Благодарности автора: автор глубоко благодарен бете, которая не только читает, но и правит весь этот бред.
читать дальшеУ Себастьяна легкий характер. Он редко ссорится с людьми. Он обаятельно улыбается и играет абсолютного психа, что в какой-то мере соответствует состоянию души. Семь лет в Афганистане. Два года участия в секретных антитеррористических операциях в Ирландии. Девять жизней, как у кошки.
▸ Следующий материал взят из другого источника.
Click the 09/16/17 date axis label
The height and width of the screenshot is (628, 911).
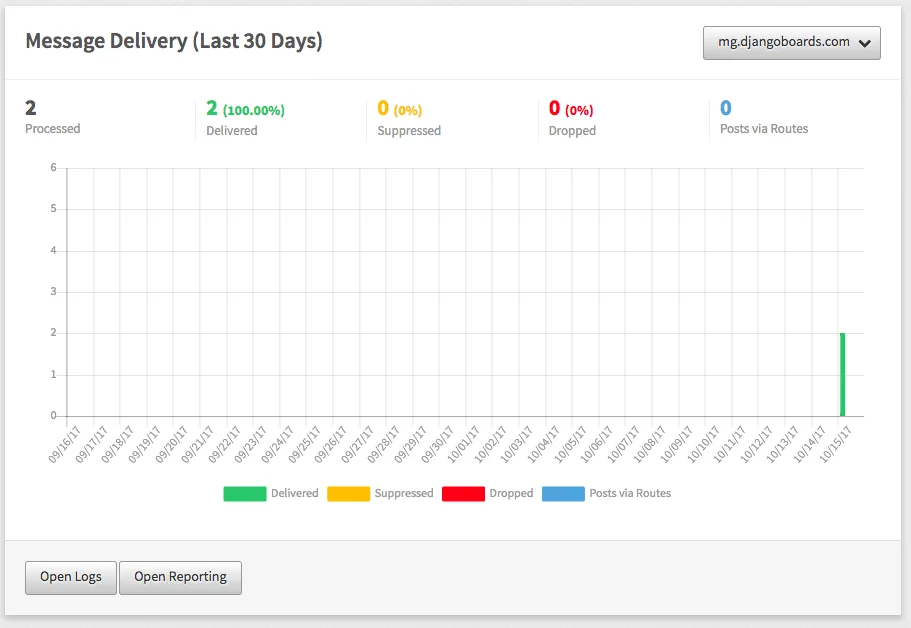(x=64, y=444)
Каждый год он начинал как новую жизнь, с чистого листа, с новой личности, полный надежд на отставку. Проклятая армейская Поправка-22, которая не давала ему вынырнуть чистым из этой зловонной мясорубки войны. «Комиссовать сумасшедшего можно только по его собственному личному заявлению, а желание избежать боевых операций – есть бесспорный признак здравого ума…» 1 . Ах, доктор Дейника, превосходно прописанный Хеллером, как ты был прав в своем цинизме. Война извращает умы. Впрочем, мир извращает их еще больше, потому что только от извращенного ума можно придумать войну. Он любил Хеллера за ненавязчивый юмор абсурда, он любил Канта за холодную логику высшего разума, а Диогена за умение абстрагироваться от реального мира, заключенного в тесных обручах пропахшей вином бочки. Паланика он любил за рецепт нитроглицерина.
«Возьмите одну часть 98%-ной дымящей азотной кислоты и смешайте с тремя частями концентрированной серной кислоты. Делать это надо на ледяной бане. Затем добавляйте глицерин по капле из глазной пипетки. Вы получили нитроглицерин». 2
Красиво, симметрично и прохладно. Сплошная симфония смерти в сумасшедшем романе гражданского.
Однажды, он спросил капитана Хоукбрука, по какому принципу формируется армейская библиотека, если в ней сочетаются такие разные книги, как «Записки Платона», «Трактат о военном искусстве» Сунь-Цзы и «Кровавая луна страсти» Амелии Хикс. Хоукбрук, не отрываясь от чистки оружия промасленной тряпочкой, пробурчал, что о первых двух он никогда не слышал, из чего Моран сделал парадоксальный вывод о контекстном характере теорий Вернадского касательно ноосферы.
Себастьян устал от войны. Он не понимает, почему куча абсолютно незнакомых ему людей стремятся стереть его с лица земли с такой сумасшедшей убежденностью в своей правоте. Тот факт, что прицелы снайперов облизывают не только его висок или лоб, но также и лица его товарищей, нисколько не утешает его в приступах эгоистичного желания выжить.
Он смирился на своем пятом перерождении. Лежа в развалинах дома рядом с остывающим трупом своего сержанта и слушая всхлипывающие стоны молоденького капрала, у которого осколочной миной разворотило живот, Себастьян понял, что война не отпустит его просто так. Либо мертвым, либо абсолютно повернутым на ней психом. Война не любит безразличия. Война, как и любая продажная тварь, любит, чтобы ее имели сильно, горячо, больно и за деньги. Пули – ее воздушные поцелуи, контузия – коронный, сухой и горячий удар языком воздуха в оба уха. Оторванные в пылу боя конечности - неизбежная плата страсти. Себастьян принял войну на своем пятом перерождении и носил ее в себе, баюкая как ребенка.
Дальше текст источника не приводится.